Briller à Roland-Garros après une approche tronquée, Rafael Nadal sait donc faire. D’autant plus qu’il ne faut pas oublier qu’il a trouvé les ressources malgré un petit état de forme, il y a quelques semaines, pour remporter l’ATP 500 de Barcelone, au terme d’une finale dantesque face à Stefanos Tsitsipas… qui restait sur un titre à Monte-Carlo. À Rome, Rafael Nadal vient d’ailleurs d’enregistrer une victoire probante en deux sets face à l’étoile montante du tennis italien, Jannik Sinner. Il serait donc hâtif de tirer dès à présent des conclusions. Il faut d’ailleurs noter que le contexte de Roland-Garros n’a rien à voir avec les tournois de préparation qui le précèdent.
Qui pour battre Nadal au meilleur des 5 sets ?
Porte d’Auteuil, il semble exister un magnétisme entre Rafael Nadal et le court Philippe-Chatrier.

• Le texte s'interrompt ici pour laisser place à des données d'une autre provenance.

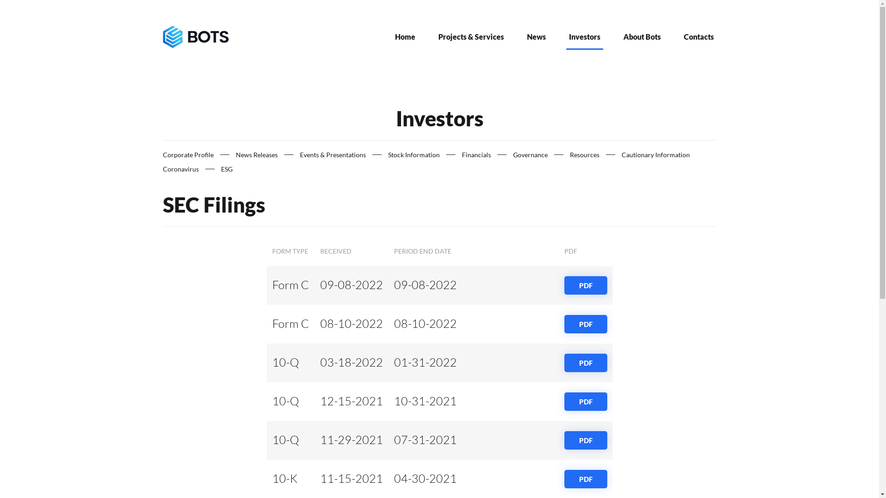 The height and width of the screenshot is (498, 886). I want to click on 'PDF', so click(585, 285).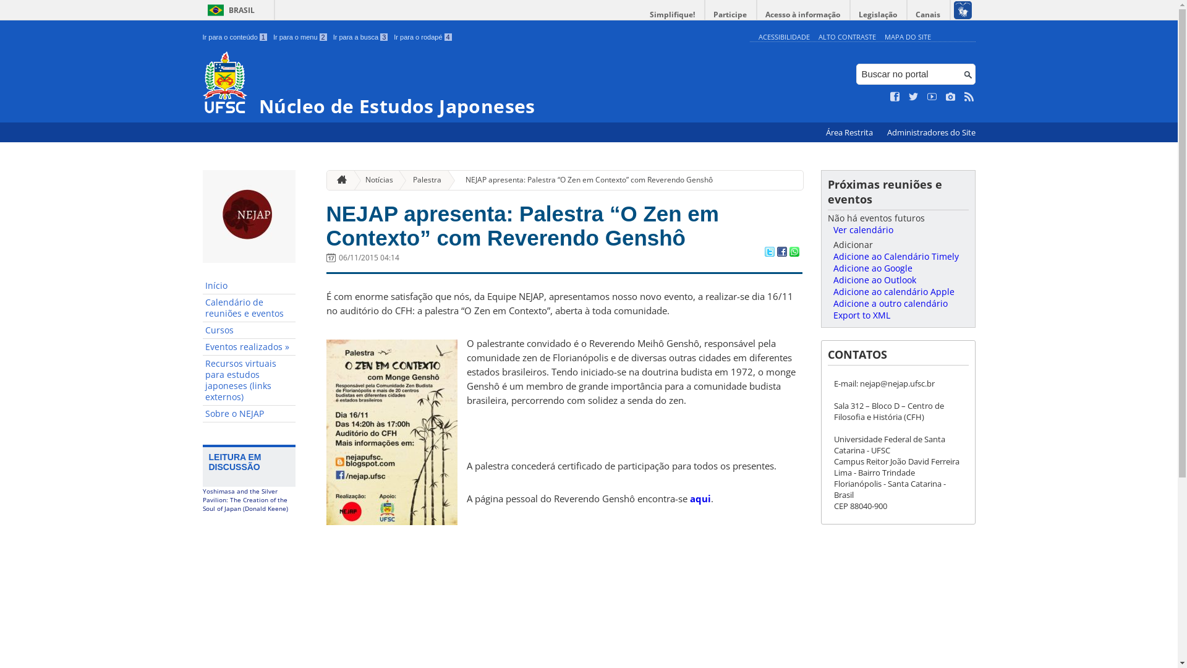 Image resolution: width=1187 pixels, height=668 pixels. Describe the element at coordinates (202, 10) in the screenshot. I see `'BRASIL'` at that location.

Il y a déjà soulevé 13 fois la Coupe des Mousquetaires. Ses succès n’ont d’ailleurs pas tous été précédés de campagnes de préparation impériales, même si les standards que Nadal s’est imposé forcent le respect. Une autre question doit être posée: qui, aujourd’hui, sur le circuit aura la capacité de défaire l’Espagnol dans son jardin au meilleur des 5 manches ? Le format des matchs en Grand Chelem rend la tâche de ses adversaires encore plus dantesque, alors même qu’aucune tête ne semble pour le moment émerger sérieusement pour le menacer.
Djokovic, Thiem, Medvedev ? Aucun ne fait forte impression. Zverev ? Si l’Allemand a frappé fort en dominant le tournoi de Madrid, force est de constater que la marche sera haute s’il veut réaliser pareille performance à Paris. Son succès dans la capitale espagnole pourrait même avoir un effet négatif: en sortant trop vite du bois pour s’imposer comme un outsider, l’Allemand devra composer avec une attente et une pression d’autant plus fortes et d’autant plus difficiles à gérer. Une fois tous ces constats établis, une seule et unique conclusion s’impose: Rafael Nadal n’est pas dans la forme de sa vie, certes, mais ne comptez pas sur lui pour baisser pavillon si facilement dans son jardin, Porte d’Auteuil.